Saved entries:
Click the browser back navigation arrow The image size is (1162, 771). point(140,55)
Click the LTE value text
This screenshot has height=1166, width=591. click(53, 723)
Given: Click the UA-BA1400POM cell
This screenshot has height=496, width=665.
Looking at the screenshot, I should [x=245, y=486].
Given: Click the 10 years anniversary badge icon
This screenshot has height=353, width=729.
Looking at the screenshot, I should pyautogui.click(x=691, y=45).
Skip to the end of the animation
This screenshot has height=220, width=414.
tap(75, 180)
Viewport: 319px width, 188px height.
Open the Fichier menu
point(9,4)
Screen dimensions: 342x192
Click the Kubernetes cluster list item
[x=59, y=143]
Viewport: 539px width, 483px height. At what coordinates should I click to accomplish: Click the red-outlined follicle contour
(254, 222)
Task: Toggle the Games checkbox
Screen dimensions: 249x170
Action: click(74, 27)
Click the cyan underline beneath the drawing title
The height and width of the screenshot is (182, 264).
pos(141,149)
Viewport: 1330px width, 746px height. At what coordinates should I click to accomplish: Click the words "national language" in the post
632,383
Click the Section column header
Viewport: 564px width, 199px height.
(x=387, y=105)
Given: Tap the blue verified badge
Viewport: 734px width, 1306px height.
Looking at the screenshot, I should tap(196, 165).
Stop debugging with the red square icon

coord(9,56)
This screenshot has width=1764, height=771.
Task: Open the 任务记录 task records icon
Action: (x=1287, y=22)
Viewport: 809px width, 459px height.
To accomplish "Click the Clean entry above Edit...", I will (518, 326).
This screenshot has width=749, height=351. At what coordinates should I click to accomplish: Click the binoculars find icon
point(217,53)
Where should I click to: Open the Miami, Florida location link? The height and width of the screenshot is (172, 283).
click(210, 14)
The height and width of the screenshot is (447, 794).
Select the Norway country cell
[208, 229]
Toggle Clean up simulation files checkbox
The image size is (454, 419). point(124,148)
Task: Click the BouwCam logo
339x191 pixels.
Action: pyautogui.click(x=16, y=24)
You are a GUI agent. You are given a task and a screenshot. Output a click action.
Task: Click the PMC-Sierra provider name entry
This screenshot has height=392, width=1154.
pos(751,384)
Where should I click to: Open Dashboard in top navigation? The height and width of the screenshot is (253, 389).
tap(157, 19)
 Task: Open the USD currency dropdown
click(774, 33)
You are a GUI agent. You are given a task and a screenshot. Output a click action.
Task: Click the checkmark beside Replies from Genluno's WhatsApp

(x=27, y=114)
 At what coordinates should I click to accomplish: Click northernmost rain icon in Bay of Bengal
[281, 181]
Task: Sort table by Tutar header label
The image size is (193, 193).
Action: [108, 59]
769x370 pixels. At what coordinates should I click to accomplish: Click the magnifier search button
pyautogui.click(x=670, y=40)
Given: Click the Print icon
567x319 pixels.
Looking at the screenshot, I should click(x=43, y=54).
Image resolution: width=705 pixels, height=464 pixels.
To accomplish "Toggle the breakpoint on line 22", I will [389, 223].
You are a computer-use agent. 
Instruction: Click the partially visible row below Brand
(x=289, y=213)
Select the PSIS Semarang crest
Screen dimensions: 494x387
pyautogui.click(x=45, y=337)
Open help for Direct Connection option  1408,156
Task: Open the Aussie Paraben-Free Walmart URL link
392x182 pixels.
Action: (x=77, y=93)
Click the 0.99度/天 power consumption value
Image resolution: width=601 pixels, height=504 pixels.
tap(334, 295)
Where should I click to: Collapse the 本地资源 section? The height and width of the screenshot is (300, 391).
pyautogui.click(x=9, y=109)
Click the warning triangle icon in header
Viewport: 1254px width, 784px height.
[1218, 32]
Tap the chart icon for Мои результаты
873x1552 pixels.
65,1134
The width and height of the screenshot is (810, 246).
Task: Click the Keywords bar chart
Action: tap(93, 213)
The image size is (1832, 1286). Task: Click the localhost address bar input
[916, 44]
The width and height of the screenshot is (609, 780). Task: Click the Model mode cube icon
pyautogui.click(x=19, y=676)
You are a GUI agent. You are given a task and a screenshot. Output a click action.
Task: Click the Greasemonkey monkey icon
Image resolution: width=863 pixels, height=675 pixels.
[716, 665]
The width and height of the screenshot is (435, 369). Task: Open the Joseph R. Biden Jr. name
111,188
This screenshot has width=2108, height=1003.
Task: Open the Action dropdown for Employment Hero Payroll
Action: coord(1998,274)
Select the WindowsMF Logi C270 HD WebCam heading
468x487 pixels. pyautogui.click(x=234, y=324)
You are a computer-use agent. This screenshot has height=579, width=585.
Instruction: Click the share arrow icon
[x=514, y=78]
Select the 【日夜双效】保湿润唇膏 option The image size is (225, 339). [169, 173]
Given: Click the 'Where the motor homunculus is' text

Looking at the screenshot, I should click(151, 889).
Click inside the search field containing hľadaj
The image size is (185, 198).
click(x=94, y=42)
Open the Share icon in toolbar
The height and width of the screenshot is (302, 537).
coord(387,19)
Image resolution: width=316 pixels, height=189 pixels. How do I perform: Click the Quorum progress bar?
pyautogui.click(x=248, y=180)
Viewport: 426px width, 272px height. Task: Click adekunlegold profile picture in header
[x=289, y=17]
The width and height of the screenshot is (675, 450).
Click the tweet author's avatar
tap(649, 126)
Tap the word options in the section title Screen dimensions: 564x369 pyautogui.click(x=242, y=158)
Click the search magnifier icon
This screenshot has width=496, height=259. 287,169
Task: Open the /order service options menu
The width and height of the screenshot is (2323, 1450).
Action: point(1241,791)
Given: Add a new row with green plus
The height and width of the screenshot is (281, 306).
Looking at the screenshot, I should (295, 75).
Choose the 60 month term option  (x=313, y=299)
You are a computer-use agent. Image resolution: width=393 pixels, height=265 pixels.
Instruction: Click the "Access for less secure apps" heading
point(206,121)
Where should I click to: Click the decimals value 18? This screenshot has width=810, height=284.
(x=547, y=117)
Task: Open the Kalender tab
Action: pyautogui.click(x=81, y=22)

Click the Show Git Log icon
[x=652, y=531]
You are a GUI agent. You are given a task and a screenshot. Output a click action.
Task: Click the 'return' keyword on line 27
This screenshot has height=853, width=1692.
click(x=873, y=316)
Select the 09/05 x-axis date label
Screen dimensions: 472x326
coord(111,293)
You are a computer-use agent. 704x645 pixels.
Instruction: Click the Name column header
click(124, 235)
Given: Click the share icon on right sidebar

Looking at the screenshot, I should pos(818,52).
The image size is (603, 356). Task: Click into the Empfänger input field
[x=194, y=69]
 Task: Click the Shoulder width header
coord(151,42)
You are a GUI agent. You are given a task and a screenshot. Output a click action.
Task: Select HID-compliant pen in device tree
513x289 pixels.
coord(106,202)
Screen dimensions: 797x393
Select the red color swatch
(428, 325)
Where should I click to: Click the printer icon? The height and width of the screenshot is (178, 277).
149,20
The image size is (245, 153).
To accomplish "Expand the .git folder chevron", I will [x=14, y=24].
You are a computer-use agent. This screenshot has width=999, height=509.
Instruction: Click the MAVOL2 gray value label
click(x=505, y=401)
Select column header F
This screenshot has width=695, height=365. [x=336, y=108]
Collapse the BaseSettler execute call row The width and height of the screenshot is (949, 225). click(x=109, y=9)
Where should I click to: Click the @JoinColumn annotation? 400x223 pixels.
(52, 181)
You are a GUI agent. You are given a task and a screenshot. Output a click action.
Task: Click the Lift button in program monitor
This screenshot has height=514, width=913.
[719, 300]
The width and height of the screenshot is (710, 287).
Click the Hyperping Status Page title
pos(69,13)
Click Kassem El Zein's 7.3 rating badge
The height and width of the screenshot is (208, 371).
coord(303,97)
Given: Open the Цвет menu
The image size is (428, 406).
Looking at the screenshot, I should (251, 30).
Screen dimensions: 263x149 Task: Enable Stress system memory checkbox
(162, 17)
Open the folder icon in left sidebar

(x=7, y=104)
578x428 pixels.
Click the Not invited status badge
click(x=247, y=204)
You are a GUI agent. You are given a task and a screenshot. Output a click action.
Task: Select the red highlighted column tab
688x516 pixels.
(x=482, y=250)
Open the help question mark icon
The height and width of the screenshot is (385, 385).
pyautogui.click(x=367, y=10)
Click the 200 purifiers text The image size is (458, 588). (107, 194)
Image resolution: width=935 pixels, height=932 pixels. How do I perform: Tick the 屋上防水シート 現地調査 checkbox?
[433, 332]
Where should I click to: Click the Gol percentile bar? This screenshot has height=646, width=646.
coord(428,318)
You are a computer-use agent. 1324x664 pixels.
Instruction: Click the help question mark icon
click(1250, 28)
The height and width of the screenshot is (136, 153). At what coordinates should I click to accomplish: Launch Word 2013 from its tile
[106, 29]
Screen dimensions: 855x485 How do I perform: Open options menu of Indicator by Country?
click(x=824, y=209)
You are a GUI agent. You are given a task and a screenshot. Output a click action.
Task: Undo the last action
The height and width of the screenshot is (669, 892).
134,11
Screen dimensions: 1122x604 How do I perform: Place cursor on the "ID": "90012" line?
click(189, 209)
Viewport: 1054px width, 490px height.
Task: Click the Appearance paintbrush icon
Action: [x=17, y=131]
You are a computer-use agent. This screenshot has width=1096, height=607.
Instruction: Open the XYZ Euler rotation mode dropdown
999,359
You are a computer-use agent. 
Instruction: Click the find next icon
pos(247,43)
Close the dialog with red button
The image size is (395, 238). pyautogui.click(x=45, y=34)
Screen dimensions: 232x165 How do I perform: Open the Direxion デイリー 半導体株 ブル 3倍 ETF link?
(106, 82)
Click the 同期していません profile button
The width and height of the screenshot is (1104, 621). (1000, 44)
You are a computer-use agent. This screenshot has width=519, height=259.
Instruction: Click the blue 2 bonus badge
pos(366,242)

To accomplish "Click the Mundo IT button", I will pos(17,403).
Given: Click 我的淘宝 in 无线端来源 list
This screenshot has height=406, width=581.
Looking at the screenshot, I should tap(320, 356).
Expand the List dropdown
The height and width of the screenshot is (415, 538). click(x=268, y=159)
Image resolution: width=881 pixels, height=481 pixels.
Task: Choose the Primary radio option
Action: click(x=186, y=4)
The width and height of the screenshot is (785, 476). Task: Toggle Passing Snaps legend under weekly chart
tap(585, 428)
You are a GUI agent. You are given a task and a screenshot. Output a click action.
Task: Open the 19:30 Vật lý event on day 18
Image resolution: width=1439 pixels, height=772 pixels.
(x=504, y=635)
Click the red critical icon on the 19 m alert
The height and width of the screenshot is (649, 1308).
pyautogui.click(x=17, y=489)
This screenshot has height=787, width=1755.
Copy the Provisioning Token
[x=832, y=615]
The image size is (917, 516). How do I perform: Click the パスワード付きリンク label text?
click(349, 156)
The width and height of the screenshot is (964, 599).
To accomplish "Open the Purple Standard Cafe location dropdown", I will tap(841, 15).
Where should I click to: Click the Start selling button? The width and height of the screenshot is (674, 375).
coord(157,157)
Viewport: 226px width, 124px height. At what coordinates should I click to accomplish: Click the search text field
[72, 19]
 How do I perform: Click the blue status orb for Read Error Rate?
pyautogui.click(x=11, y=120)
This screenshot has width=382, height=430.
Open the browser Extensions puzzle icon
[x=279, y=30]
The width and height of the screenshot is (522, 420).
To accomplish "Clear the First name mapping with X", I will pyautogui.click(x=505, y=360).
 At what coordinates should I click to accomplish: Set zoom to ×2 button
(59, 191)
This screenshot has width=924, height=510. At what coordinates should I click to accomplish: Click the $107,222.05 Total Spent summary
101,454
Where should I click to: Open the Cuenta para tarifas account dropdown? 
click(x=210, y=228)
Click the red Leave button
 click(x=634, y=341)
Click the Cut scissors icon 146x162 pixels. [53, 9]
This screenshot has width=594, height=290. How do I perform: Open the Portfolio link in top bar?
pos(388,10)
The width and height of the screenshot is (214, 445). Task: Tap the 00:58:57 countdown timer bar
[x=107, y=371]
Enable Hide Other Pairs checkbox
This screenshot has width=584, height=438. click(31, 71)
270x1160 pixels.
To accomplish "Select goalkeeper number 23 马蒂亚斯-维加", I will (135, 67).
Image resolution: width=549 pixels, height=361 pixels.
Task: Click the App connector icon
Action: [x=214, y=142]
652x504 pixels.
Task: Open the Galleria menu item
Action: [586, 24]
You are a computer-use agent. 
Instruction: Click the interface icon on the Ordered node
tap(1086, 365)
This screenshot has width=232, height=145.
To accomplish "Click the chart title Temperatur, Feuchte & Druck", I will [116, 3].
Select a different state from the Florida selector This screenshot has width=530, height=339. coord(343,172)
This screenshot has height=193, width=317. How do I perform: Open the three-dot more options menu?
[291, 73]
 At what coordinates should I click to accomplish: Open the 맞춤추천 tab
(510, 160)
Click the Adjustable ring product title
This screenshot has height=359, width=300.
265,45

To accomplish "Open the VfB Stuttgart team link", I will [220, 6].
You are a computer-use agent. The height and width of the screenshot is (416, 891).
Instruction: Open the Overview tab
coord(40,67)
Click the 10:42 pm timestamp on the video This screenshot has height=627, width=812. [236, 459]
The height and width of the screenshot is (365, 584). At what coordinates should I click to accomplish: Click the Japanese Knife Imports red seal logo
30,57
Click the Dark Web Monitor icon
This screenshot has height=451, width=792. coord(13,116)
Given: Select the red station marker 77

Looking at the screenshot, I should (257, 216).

**Task to complete:**
Look for the string "entry" in the data above and return every line that has it.

**Exercise response:**
To accomplish "Click the Clean entry above Edit...", I will (518, 326).
Task: Click the PMC-Sierra provider name entry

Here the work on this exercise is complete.